Call for abstracts: Science Diplomacy on Display: Mobile Atomic Exhibitions in the Cold War

 Call for contributions to the edited volume:

Science Diplomacy on Display: Mobile Atomic Exhibitions in the Cold War

 

Deadline for abstract submission: December 14, 2020. 


Maria Rentetzi (TU Berlin) and Donatella Germanese (Max Planck Institute for the History of Science)

 

This collective volume moves beyond the bipolar Cold War history that portrays nuclear propagandist exhibitions as one-way communication for promoting the advantages and virtues of the two major and conflicting political powers. Instead, Science Diplomacy on Display  follows mobile atomic exhibitions as they move across national borders and around the world functioning as spaces for diplomatic encounters that move within political and scientific networks of exchange and circulation. This volume seeks to trace the multiple and often contradictory meanings that mobile exhibitions took on for various actors. For the countries or even international organizations that designed and circulated atomic mobile exhibitions during the Cold War, these became a way to educate other nations in the peaceful uses of the atom, promote an optimistic representation of nuclear energy, and standardize its use. For the nations that hosted them, their function depended on the local political, economic and social environment; most often they inspired local actors to take their own initiatives and circulate their home-made atomic exhibitions within national borders. An enormous endeavor in terms of their economics, moving logistics, local setting up and running, mobile atomic exhibitions allow us to unpack diplomatic and political tensions on a global level and explore the aesthetics of atomic powers.   

 

Historians of science have already recognized the power of exhibitions to engage the public in the production of knowledge (i.e. Kohlstedt 2010; Rader and Cain, 2014). Exhibitions, however, have the potential to do much more. They make political statements; they become sites for the visualization of different social futures (Molella and Knowles, 2019); they represent fertile spaces for diplomatic negotiations. Despite the vital role of exhibitions in the production of knowledge and the formation of political worldviews, there is hardly any work on the historical role of atomic exhibitions in shaping nuclear science and politics, their function as assets in diplomatic negotiations, or the way they “inscribed” gender stereotypes about nuclear science on the displays.

 

Science Diplomacy on Display aims to highlight the decisive role of atomic exhibitions in the postwar period. It pays special attention to international organizations and their attempts to spread images of a common atomic future worldwide and in so doing to shape local scientific cultures. Our authors combine an interest in global and transnational histories of atomic mobile exhibitions with their epistemic and political cultures. As we acknowledge the epistemic value of images and objects, we discuss how atomic exhibitions such as those designed by the UN and its related organizations or any national attempts to exhibit the atom, defined nuclear futures.

 

Based on the abstracts that we have accepted so far, the volume’s chapters describe how countries such as Austria, Brazil, Czechoslovakia, France, Germany (East and West), Greece, Italy, Mexico, South Korea, and Taiwan dealt with the atomic exhibitions and laboratories they received from the US, the Soviet Union or the IAEA. Some of the essays show that the competition in nuclear technology between the Soviet Union and the US took place in Europe and Latin America by means of traveling exhibitions. Yet, competition arose as well between hosting partners (e.g. France, Italy, Czechoslovakia, Mexico) and their givers (USA, USSR), as the “minor” countries tried to leave their imprints on the exhibits and the future national nuclear programs. 

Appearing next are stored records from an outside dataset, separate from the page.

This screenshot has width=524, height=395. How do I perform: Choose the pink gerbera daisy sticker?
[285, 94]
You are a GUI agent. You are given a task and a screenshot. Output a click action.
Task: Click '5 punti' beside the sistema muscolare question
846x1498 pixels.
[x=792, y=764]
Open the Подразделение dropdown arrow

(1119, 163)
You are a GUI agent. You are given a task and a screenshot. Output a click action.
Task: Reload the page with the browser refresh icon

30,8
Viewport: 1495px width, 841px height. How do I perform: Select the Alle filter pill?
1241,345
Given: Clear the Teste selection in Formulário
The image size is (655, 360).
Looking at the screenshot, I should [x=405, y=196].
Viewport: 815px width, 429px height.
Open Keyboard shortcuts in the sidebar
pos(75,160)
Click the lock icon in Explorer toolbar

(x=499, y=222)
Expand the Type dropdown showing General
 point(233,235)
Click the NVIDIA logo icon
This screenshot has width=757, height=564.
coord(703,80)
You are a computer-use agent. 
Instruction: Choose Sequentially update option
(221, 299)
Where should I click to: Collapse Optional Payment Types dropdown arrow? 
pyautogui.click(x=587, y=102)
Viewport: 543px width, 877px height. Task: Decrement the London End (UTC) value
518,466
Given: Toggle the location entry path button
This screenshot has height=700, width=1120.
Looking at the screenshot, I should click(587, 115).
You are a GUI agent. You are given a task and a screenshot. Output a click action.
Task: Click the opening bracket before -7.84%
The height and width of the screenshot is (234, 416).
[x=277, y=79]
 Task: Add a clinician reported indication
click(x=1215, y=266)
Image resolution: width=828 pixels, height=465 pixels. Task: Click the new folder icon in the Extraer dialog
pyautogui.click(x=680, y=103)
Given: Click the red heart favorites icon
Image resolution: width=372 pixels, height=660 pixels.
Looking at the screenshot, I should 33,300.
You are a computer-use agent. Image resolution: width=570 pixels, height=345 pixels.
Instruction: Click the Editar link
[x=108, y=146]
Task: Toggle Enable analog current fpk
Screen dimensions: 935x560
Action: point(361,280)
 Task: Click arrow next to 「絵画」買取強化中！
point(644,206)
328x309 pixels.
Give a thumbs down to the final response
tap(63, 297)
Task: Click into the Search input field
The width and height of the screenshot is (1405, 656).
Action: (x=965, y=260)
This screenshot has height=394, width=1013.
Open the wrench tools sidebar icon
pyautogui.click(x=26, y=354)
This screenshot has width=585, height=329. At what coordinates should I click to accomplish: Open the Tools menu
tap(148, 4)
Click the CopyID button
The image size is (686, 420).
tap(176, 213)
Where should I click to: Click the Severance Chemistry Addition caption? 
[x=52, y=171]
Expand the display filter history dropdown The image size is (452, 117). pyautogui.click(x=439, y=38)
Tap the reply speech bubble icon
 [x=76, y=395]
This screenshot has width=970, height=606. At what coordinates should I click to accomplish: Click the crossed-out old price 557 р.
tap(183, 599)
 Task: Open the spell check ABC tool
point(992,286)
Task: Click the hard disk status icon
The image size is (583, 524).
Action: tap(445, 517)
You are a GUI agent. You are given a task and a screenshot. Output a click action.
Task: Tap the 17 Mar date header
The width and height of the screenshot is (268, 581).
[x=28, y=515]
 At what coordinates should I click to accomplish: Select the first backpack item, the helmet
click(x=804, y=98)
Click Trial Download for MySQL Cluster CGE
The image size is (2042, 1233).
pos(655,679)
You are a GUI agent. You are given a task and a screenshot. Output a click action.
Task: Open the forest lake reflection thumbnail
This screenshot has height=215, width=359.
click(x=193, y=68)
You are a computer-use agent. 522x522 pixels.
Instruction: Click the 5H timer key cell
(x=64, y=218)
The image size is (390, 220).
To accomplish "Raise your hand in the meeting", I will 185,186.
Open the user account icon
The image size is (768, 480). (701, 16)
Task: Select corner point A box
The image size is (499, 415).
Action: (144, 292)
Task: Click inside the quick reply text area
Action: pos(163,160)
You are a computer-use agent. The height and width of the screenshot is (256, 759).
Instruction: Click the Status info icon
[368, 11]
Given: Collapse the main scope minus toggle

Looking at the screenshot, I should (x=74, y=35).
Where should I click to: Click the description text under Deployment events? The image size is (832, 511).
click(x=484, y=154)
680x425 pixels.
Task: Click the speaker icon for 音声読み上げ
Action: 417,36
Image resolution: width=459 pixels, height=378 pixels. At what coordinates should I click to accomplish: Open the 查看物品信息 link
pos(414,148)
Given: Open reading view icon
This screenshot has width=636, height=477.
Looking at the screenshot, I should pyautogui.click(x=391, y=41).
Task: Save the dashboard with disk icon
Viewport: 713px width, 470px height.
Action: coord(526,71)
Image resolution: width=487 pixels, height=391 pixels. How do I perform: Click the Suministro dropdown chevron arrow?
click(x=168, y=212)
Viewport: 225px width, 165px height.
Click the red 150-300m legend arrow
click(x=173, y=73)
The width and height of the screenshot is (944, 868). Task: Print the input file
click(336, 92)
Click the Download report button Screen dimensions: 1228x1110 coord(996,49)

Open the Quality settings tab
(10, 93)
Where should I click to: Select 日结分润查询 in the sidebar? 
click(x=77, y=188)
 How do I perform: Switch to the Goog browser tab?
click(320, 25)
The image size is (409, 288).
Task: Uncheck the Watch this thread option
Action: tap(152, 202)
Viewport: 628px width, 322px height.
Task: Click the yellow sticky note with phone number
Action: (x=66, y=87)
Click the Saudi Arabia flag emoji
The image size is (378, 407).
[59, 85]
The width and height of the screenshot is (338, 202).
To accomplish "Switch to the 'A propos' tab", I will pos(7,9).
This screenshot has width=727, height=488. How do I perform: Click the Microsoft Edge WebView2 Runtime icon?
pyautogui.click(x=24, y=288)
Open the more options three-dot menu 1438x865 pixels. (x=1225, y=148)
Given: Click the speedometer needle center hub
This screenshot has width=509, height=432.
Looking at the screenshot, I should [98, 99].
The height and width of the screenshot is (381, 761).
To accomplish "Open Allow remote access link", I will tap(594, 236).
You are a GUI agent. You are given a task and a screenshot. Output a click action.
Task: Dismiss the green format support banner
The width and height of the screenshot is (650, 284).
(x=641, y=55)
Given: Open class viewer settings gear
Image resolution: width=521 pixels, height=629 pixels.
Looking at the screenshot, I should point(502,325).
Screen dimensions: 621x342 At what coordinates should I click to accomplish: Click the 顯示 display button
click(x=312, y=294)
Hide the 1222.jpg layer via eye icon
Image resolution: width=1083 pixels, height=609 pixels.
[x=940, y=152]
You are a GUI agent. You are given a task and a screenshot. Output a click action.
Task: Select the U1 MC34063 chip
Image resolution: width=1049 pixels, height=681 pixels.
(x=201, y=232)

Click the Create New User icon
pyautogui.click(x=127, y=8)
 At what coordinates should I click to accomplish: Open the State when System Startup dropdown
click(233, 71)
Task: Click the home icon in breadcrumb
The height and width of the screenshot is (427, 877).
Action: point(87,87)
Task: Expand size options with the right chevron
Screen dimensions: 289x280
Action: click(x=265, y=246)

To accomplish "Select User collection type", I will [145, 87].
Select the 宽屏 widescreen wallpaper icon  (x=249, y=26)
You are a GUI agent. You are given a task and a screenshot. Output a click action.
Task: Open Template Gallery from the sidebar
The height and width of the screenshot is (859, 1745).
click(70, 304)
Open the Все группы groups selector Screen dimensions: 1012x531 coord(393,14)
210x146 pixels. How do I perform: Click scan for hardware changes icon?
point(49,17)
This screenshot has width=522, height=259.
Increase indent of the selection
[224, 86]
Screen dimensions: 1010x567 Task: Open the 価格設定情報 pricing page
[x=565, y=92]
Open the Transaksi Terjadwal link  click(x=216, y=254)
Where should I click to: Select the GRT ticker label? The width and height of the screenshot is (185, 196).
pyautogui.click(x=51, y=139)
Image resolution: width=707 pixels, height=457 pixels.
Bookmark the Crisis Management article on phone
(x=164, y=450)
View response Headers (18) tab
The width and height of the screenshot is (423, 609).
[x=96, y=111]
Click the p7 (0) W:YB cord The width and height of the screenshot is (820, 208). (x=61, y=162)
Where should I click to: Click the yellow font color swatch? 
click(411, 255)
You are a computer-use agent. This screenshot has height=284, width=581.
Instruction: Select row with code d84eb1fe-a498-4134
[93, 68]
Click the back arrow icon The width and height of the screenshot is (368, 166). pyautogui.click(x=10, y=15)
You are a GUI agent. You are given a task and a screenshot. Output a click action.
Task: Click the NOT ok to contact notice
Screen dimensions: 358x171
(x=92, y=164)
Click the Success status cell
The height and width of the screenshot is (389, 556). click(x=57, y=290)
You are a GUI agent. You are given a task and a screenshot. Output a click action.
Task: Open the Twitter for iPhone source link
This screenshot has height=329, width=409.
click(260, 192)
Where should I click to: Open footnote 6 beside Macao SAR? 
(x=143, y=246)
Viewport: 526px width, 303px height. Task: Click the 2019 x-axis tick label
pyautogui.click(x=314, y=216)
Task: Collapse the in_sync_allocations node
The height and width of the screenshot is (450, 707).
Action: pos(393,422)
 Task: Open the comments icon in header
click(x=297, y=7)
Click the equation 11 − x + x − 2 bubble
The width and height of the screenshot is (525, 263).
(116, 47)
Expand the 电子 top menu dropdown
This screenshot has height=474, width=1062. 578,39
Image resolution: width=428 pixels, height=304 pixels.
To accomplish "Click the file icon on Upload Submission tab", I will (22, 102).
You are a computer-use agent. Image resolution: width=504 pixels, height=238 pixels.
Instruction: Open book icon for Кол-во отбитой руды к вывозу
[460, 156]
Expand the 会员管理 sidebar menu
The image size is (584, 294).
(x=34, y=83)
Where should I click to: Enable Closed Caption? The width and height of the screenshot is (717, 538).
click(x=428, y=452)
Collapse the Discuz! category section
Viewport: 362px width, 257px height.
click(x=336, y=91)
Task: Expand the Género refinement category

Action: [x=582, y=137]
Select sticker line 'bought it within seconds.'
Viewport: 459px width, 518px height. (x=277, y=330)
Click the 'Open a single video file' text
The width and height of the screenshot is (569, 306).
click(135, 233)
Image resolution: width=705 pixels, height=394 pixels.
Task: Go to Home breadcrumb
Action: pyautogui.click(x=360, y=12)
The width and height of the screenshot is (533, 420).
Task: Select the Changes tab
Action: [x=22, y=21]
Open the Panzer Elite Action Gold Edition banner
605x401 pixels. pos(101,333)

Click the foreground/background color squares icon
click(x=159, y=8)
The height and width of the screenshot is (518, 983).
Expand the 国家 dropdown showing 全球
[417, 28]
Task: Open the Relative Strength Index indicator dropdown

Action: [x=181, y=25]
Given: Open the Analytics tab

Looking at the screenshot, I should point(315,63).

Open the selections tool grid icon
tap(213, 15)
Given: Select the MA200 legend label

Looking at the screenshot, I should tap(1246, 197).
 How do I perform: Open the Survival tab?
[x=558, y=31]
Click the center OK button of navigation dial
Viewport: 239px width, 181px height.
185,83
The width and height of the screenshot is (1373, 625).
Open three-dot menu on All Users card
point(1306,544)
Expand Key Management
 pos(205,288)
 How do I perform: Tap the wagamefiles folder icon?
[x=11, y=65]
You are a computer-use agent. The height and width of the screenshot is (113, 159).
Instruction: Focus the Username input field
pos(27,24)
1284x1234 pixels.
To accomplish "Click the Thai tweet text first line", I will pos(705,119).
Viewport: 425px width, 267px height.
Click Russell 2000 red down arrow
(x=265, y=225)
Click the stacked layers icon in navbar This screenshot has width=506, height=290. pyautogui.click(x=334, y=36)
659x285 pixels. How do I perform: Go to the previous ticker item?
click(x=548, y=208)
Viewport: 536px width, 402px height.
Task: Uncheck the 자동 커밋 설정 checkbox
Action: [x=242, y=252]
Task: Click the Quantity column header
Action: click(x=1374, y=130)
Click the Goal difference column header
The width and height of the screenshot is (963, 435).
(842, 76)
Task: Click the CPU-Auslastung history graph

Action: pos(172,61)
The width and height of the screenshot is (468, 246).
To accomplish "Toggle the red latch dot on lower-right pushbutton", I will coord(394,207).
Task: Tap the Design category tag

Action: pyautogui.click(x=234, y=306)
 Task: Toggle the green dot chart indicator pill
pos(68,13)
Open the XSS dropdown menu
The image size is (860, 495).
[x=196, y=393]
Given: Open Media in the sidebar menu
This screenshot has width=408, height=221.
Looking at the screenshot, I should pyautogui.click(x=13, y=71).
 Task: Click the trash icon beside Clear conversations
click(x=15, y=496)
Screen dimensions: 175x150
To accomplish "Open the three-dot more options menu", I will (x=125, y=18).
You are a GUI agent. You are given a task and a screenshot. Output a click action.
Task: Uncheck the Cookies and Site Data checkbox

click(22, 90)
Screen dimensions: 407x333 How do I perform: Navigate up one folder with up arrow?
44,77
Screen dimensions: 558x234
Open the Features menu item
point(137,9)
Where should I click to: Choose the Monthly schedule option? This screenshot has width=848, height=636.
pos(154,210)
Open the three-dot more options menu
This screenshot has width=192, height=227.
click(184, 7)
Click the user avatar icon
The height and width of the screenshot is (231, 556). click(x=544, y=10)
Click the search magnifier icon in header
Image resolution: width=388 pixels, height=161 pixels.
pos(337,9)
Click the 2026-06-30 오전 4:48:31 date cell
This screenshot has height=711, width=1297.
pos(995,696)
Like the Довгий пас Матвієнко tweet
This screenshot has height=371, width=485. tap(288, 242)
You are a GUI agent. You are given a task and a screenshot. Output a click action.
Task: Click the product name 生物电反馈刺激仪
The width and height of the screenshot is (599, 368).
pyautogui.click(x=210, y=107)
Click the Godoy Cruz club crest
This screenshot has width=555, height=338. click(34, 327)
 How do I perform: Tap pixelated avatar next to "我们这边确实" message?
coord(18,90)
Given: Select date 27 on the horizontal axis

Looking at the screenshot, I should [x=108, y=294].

Some chapters analyze the cultural impact of the atomic exhibitions through images and objects, while other essays focus on the educational programs in nuclear technology and medicine that were carried out at local universities or hospitals.

 

As we would like to expand further the range of our investigations, we are asking scholars working in the field of atomic exhibitions to contribute with essays covering additional countries and especially China, Russia and African countries. We expect essays of 8000 words the most including footnotes.

This book project is part of the HRP-IAEA project that has received funding from the European Research Council (ERC) under the European Union’s Horizon 2020 research and innovation programme (Consolidator Grant agreement No770548) led by Prof. Maria Rentetzi at the Technical University Berlin. 

 

Time schedule/deadlines  

Deadline for abstracts: December 14, 2020. 

Expected first drafts: May 17, 2021. 

Revisions by October 31, 2021. 

Final submissions by December 1, 2021. 

 

 

References

 

 

Kohlstedt, Sally. 2011. "Place and Museum Space: The Smithsonian Institution and the America West, 1850-1900" in Livingstone, David and Charles Withers (eds) Geographies of Nineteenth-Century Science, University of Chicago Press, 399-437.

 

Mollela, Arthur P and Knowles, Scott Gabriel. 2019. World's Fairs in the Cold War: Science, Technology, and the Culture of Progress, University of Pittsburgh Press.

 

Rader, Karen and Cain, Victoria. 2014. Life on Display: Revolutionizing U.S. Museums of Science and Natural History. The University of Chicago Press.